[Prompt]: Collect every line in the entries below that contains the word "Toggle" and copy each one out, treating uppercase and lowercase letters as distinct.
>>>
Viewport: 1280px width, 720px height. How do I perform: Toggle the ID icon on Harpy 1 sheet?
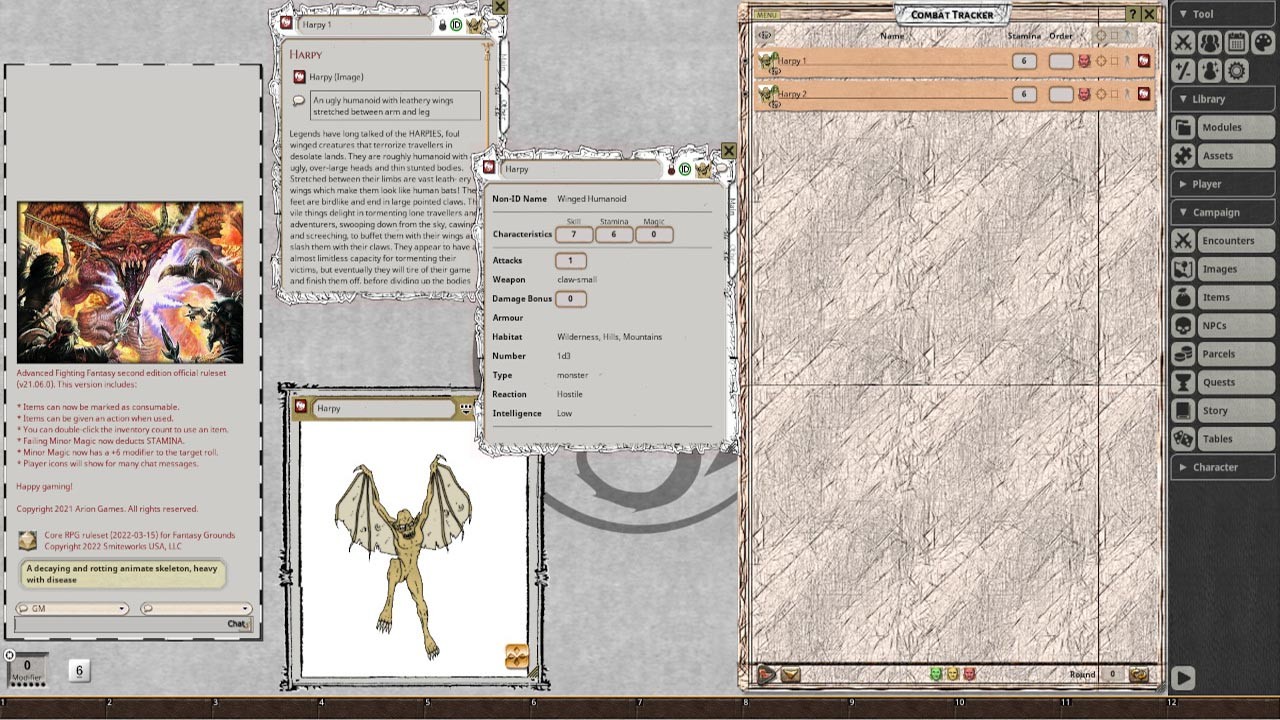coord(456,25)
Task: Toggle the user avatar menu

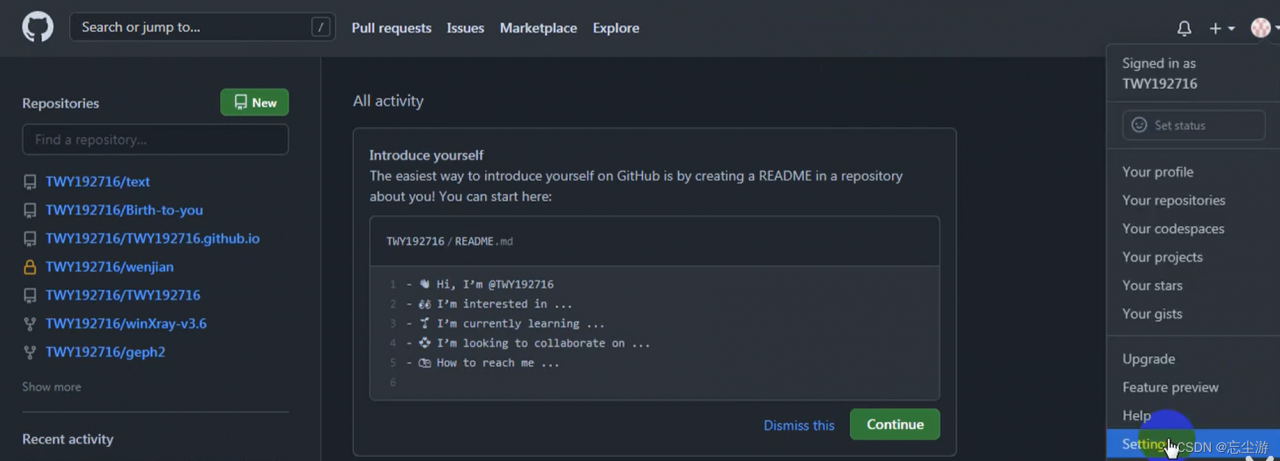Action: coord(1262,28)
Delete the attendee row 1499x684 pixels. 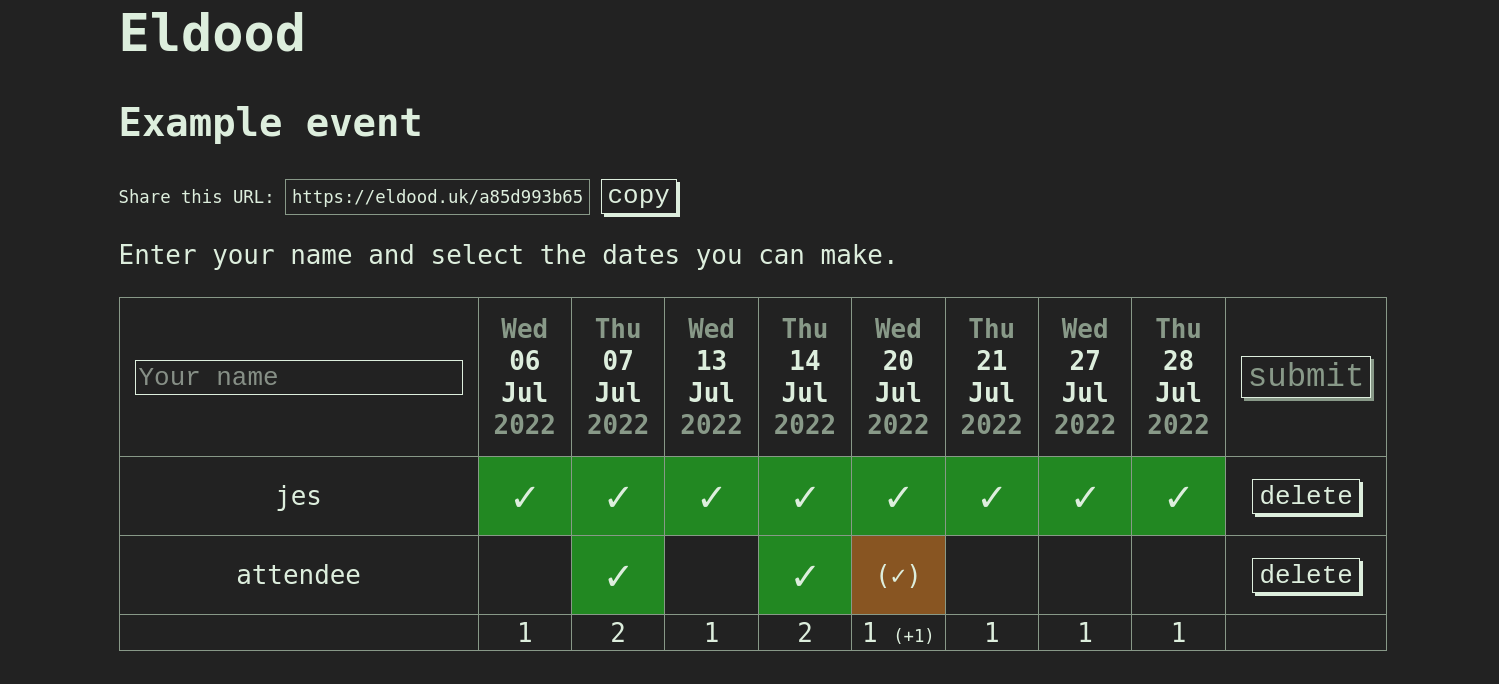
<<<
[Answer to the problem]:
Viewport: 1280px width, 720px height. How do I perform: Toggle the ID icon on Harpy 1 sheet?
Task: Toggle the user avatar menu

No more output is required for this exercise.